Last Updated March 4, 2021 3:49 PM
Josiah Wilmoth
Last Updated March 4, 2021 3:49 PM

One of the top markets regulators in the United States said yesterday that he believes smart contract developers should in some instances be held liable when their blockchain applications are used in conjunction with illegal activities.

Brian Quintenz, a commissioner at the Commodity Futures Trading Commission (CFTC), made this statement on Monday at the GITEX Technology Week Conference. In his speech , Quintenz explored how best to fit cryptocurrency and, specifically, smart contracts into the CFTC’s supervisory framework, which was written long before the advent of blockchain technology. Who should be held responsible, he asked, when a smart contract violates CFTC regulations?

He quickly ruled out both the core developers of the underlying blockchain protocol, miners, and the blockchain’s general users, as none of these groups should be held responsible for monitoring the activity of other network users.

However, he argued that the developers of the individual smart contracts should be prosecuted in connection with illegal activity that occurs within their respective decentralized applications (dApps) — so long as the CFTC can demonstrate that the developers could “reasonably foresee, at the time they created the code, that it would likely be used by U.S. persons in a manner violative of CFTC regulations.”

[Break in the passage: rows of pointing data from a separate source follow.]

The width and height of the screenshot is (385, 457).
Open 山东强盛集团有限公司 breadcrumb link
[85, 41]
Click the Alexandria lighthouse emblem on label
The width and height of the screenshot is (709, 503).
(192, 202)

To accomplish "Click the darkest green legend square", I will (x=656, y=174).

While stressing that his statements represent his personal views and not the formal stance of the CFTC, Quintenz used prediction markets as an example of a smart contract application that could lead to its developers being prosecuted by the agency, as these dApps could be used for activities that are “contrary to the public interest,” such as betting on whether a public figure will be assassinated. Consequently, he argued that the prediction market’s creators could be prosecuted by the CFTC for offering illegal event contracts.

He explained:

“That leaves us with the developers of the smart contract code that underlies these event contracts, as well as the individual users who then use that code to create and wager on their own event contracts. The developers of the code could claim that they merely created the protocol and therefore have no control over whether and how users choose to use it once it is part of the public domain. They would place the liability on the individual users, who are the actual creators and counterparties of the event contracts.

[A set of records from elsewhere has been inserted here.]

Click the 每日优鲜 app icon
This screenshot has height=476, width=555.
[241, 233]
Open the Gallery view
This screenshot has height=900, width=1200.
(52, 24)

“Instead, I think the appropriate question is whether these code developers could reasonably foresee, at the time they created the code, that it would likely be used by U.S. persons in a manner violative of CFTC regulations. In this particular hypothetical, the code was specifically designed to enable the precise type of activity regulated by the CFTC, and no effort was made to preclude its availability to U.S. persons. Under these facts, I think a strong case could be made that the code developers aided and abetted violations of CFTC regulations. As such, the CFTC could prosecute those individuals for wrongdoing.”

Quintenz, a Trump appointee who has said the past that bitcoin and blockchain are “transformative” innovations, compared writing a smart contract that you understand will likely be used for illegal purposes with allowing someone to borrow your vehicle, knowing that they will use it to rob a bank.

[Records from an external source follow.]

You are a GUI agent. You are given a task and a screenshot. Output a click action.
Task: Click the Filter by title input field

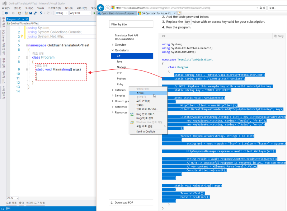(131, 24)
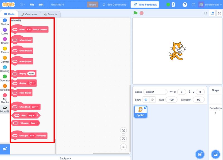Viewport: 223px width, 160px height.
Task: Open the Add Extension button
Action: pos(5,149)
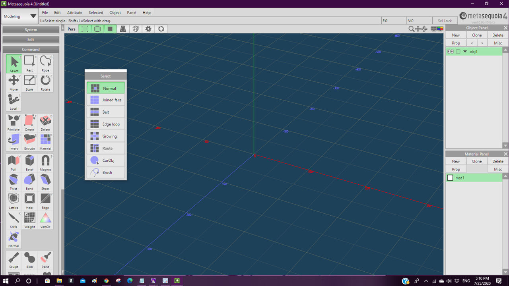Toggle face display mode button
This screenshot has width=509, height=286.
110,29
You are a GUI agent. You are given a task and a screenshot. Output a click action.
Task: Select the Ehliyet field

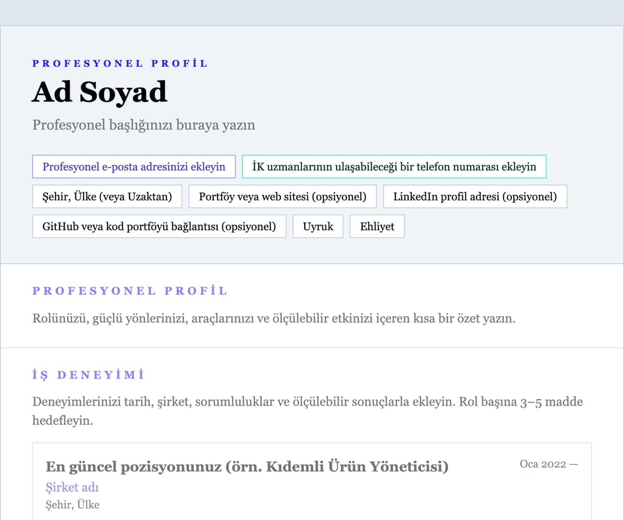[x=377, y=226]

“Smart contract applications on blockchain networks hold great promise. They have the potential to open up new markets and create efficiencies in existing ones. At the same time, they also raise novel issues of accountability that users and policy makers alike must consider,” he said in conclusion. “Our rapidly evolving technological landscape poses challenges for all of us. As such, I think it is incumbent upon regulators to continually educate ourselves on new technological developments, so that we can accurately evaluate their benefits and risks and develop appropriate policy responses.”